Loreto-Wallfahrt
Die Loretokapelle ist ein bekannter Wallfahrtsort und das Opfergeld der Kapelle wurde zum Bau der Pfarrkirche verwendet.
Maria Loreto und Thyrnau
Auszug aus einem Vortrag von Dr. Herbert W. Wurster
“Seit dem 14. Jahrhundert gehört Maria Loreto zu den berühmtesten Wallfahrtsorten Italiens und damit zu den älteren Marienwallfahrten. In dieser Zeit erfährt die Legende die endgültige Gestaltung: Demnach haben am 10. Mai 1291, nachdem das Heilige Land endgültig unter die Herrschaft des Islam geraten war, Engel das Haus der hl. Familie zu Nazareth in die Lüfte gehoben und fortgetragen. Zunächst ging es über das ganze Mittelmeer nach Dalmatien. Bei Trsat in der Nähe von Rijeka fand das Häuschen seinen ersten Ruheplatz auf einem Hügel. Aber weil dort kaum jemand hinkam, und so dieses Schatzhaus der Christenheit zu wenig Beachtung und Verehrung fand, trugen es die Engel am 12. Dezember 1294 über die Adria wieder hinweg. Nun fand das Heilige Haus seinen Landeplatz in der Nähe von Recanati in der Provinz Ancona. Inmitten eines Lorbeerhains hatten die Engel die Casa santa gelandet, so daß es von diesem Gehölz seinen Namen, Loreto, erhielt. Durch zahlreiche Wunder und Heilungen wurde die Gnadenstätte berühmt und zog viele Wallfahrer an. Wegen der Einsamkeit der Gegend aber waren sie oft Räubern ausgesetzt. Daher fand sich die Casa bald näher bei Recanati. Weil aber die Besitzer dieses Grundes sich um die Opfergaben der Pilger stritten, wechselte das Heilige Haus seinen Standort nochmals und fand am 7. September 1295 seinen endgültigen Standort auf dem Hügel zu Loreto, wo es noch heute steht.
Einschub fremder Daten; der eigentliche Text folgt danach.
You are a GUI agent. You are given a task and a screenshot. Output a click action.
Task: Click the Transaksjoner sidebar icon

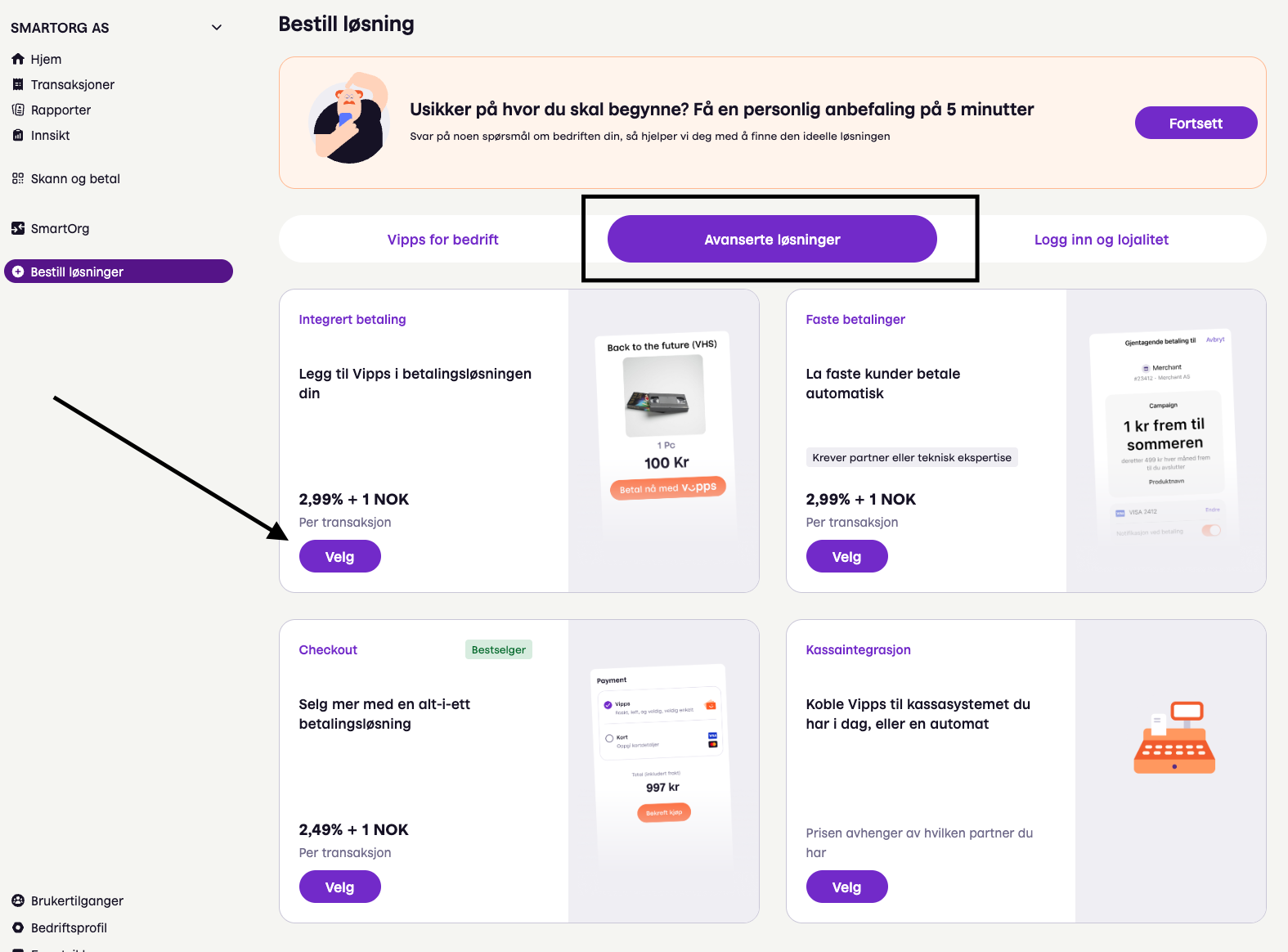pyautogui.click(x=18, y=84)
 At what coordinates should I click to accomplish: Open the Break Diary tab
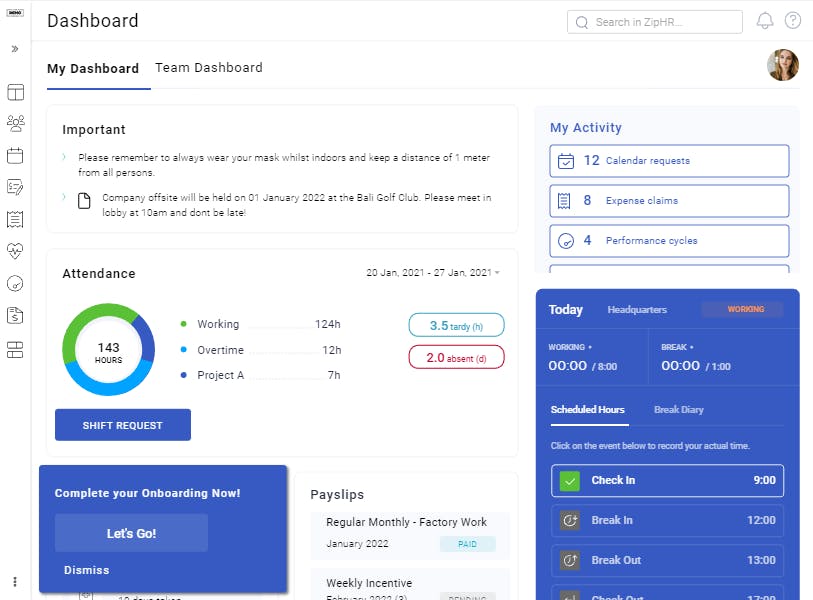click(678, 410)
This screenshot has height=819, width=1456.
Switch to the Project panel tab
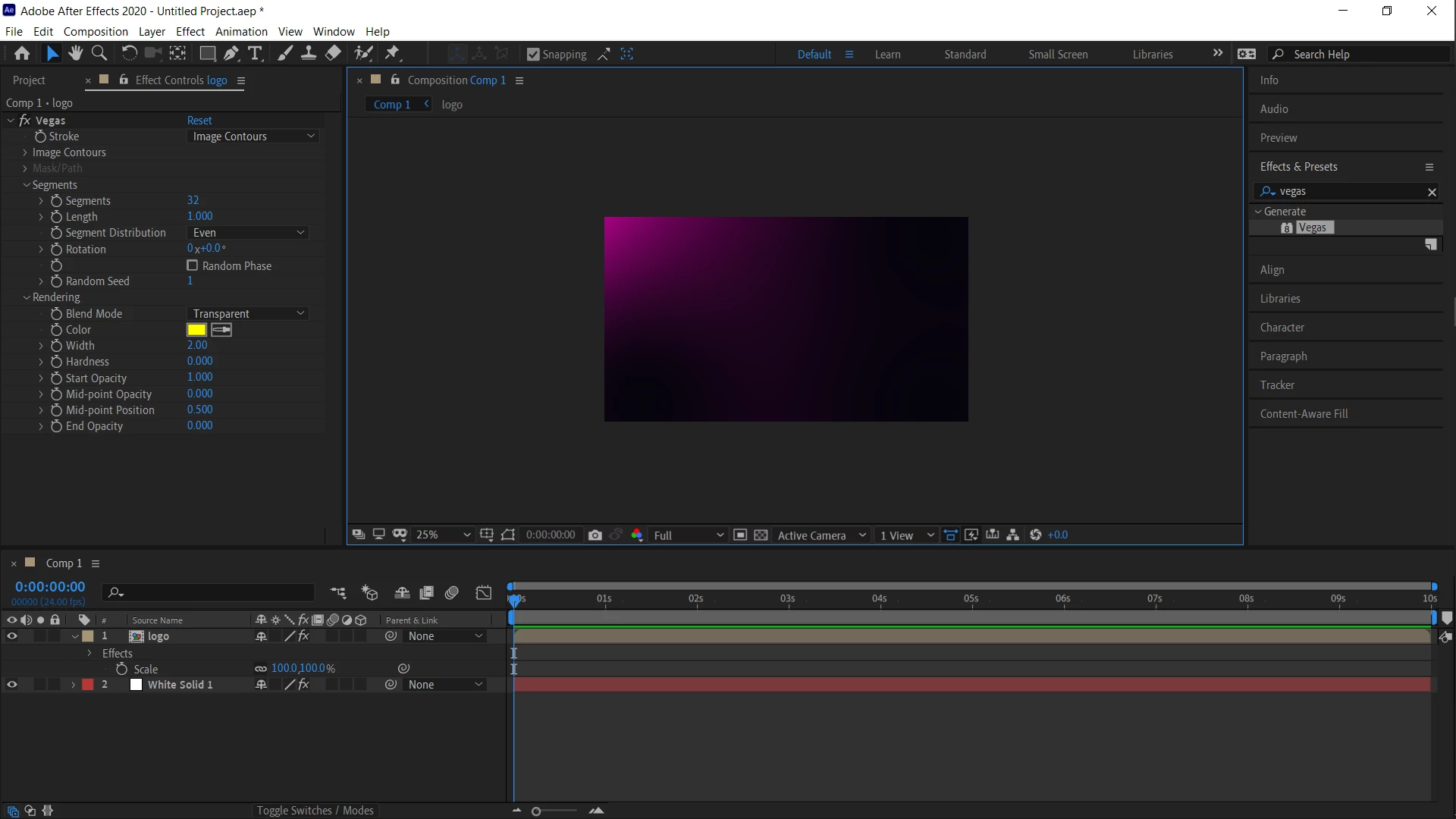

Im 15. Jahrhundert erreichte die Verehrung vom Maria Loreto ihren ersten Höhepunkt. Die Päpste förderten den von ihnen nun auch selbst besuchten Ort. Ab 1468 baute man eine neue, größere Kirche. Um die Wende zum 16. Jahrhundert erhält die Casa Santa, bis dahin ein schlichter Bau, eine prachtvolle Marmorverkleidung, die von da an bis heute die äußere Erscheinung bestimmt. Im Inneren wird in dieser Zeit ebenfalls umgebaut: Ein Tonnengewölbe löst die Holzdecke ab, und zwei Türen werden für die Pilgerscharen geöffnet, eine weitere für die Priester. 1549 ist die Renaissance-Umgestaltung vollendet.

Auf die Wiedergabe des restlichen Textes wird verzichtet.